▶ _Task to complete_:
Read through the listing below, and copy every line where the string "agent" appears.

Information supplied Block Start

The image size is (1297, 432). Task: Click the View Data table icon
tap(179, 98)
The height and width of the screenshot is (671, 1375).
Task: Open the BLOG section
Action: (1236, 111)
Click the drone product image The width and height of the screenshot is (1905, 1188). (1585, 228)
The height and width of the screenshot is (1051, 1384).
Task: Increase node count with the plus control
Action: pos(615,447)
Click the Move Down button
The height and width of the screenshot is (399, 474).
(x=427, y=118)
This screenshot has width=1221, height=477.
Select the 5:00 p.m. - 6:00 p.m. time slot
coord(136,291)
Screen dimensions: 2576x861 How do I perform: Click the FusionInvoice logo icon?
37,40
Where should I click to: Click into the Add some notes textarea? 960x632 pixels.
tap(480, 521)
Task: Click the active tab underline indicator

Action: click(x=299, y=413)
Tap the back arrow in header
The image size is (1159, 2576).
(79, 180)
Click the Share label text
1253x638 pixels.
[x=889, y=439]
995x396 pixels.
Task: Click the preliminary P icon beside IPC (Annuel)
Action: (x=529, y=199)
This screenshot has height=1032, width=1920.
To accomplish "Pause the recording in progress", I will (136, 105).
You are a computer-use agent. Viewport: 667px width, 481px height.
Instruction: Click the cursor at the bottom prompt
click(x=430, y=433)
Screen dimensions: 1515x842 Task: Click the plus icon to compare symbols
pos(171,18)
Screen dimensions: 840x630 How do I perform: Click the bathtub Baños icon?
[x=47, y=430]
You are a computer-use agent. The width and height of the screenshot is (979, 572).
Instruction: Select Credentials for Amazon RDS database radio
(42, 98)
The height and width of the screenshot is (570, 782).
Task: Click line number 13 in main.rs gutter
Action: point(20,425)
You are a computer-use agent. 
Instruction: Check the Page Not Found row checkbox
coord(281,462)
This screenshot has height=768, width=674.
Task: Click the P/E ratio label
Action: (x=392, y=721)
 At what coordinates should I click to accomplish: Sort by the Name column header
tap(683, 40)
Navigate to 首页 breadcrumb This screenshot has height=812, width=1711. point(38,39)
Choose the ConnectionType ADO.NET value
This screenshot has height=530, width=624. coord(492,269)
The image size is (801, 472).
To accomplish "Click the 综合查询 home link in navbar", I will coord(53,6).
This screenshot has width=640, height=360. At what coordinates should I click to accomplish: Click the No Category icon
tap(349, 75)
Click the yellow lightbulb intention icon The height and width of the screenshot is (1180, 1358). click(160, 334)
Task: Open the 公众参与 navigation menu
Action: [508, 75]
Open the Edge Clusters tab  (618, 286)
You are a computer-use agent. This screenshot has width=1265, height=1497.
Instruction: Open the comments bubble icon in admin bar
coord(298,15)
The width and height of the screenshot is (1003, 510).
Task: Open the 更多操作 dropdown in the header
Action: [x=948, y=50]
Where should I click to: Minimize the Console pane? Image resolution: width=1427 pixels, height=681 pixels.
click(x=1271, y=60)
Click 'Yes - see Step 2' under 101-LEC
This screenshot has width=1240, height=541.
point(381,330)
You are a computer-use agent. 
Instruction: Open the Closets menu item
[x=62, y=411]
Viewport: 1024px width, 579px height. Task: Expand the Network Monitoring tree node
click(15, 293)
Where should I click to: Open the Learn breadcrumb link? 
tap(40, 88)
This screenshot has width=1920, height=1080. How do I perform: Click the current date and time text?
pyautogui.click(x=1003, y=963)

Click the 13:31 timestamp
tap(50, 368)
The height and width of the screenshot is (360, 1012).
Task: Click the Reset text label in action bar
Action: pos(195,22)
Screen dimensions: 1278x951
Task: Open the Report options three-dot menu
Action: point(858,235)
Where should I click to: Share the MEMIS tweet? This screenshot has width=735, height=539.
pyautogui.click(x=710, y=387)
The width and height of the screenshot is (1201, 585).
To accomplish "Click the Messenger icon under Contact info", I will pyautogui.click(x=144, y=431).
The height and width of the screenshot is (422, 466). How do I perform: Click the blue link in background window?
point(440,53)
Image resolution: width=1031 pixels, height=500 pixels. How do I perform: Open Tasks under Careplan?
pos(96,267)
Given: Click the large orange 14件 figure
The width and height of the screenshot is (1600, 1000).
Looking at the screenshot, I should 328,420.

Information supplied Block End

▶ _Exercise answer_:
You are a computer-use agent. Viewport: 667px width, 481px height.
You are a computer-use agent. The width and height of the screenshot is (979, 572).
You are a computer-use agent. 
You are a computer-use agent. This screenshot has width=1265, height=1497.
You are a computer-use agent. 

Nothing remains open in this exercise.